# Convict babies disappeared.



## griffk (Apr 10, 2011)

I have a pair of young convicts, only about 2 to 2 1/2 inches which just today hatched about 75-100 eggs. They were located in the back of a common flowerpot. Both the male and female convict were defending the pot fiercely. Ever other fish in the tank were hovering in the mid to top of the tank, for fear of the convict pair. Then about an hour ago the pot of little wigglers were gone, but the convict pair are still defending the flowerpot. Would they eat their own young, or do you think they let their guard down and one of the other fish in the tank got to them? Would they hid them in a location close to the pot?

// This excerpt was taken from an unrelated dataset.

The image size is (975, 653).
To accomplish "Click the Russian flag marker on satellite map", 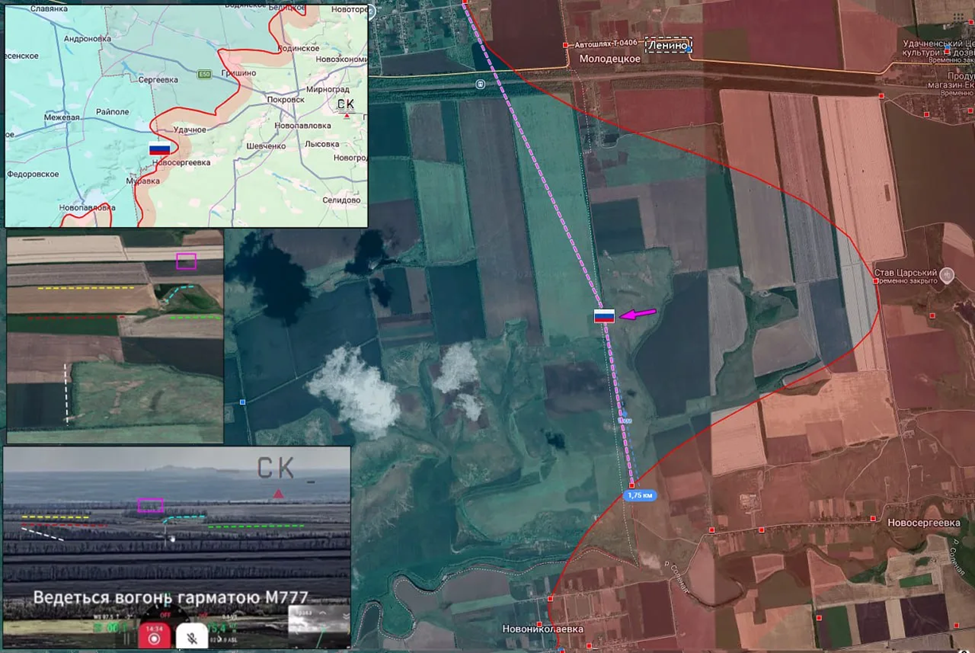I will pyautogui.click(x=604, y=316).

I have a juvie jack dempsey, a couple juvie parrots, a juvie jag, and a very small pleco, all which are terrified of the convicts, but all capable of eating the fry. Any ideas? I have had these for about 3 months and it was the first time the young convicts had paired.


----------



## Playdirty714 (Apr 16, 2011)

One of the reasons why I bought a Jag was to keep population of my convicts down to a minimum. In fact, I have a video I just shot last night of my Jaguar eating a pink convict.

If you really want to rear the convict fries, I woudl suggest to net them out to a separate 10 gallon tank and feed it newly hatched brine shrimp. Keep the water temp at 80 degrees and stick a spounge filter in there. Don't turn ont he air pump too strong.

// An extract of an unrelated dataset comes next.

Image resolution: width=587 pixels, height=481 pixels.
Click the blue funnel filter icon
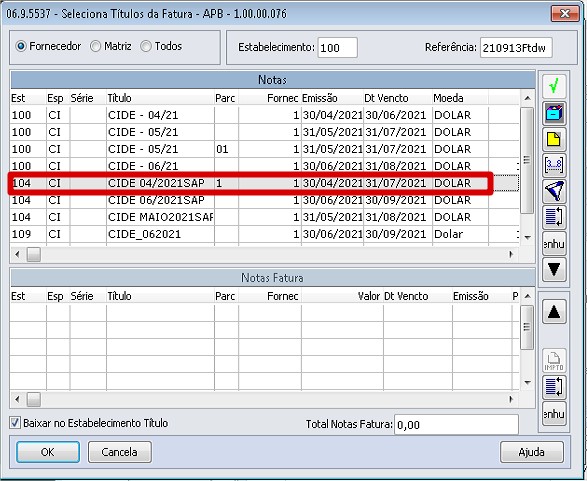[554, 191]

Most likely some of the fries are still there hiding.


----------



## AmishDude (Apr 5, 2011)

Wont know for sure until some time tomorrow, but I would guess that they moved the babies just outside the pot into the gravel.
My pair recently had their own fry (about a month ago) and they would get them all to dive into the gravel to hide them, but still guard the plant they were by.
If you dont see the fry wigglers...wiggling around the parents could have eaten them.

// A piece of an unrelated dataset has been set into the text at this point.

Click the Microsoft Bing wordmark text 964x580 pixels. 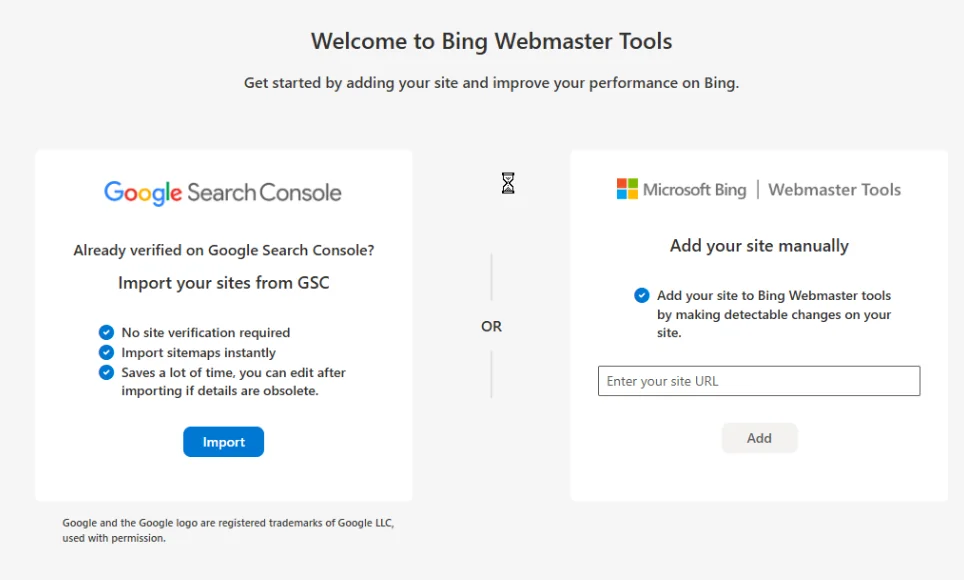click(694, 189)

Seen quite a few posts saying that it may take them a few tries to get it right.


----------



## griffk (Apr 10, 2011)

I've searched the tank, and I say the idea of the parents eating them is most likely what happened. I really didn't need a bunch of cons, but my young kids were excited, but oh well, id say give it a week and my male will pair with my other female, and start the process all over again. Thanx for your responses.


----------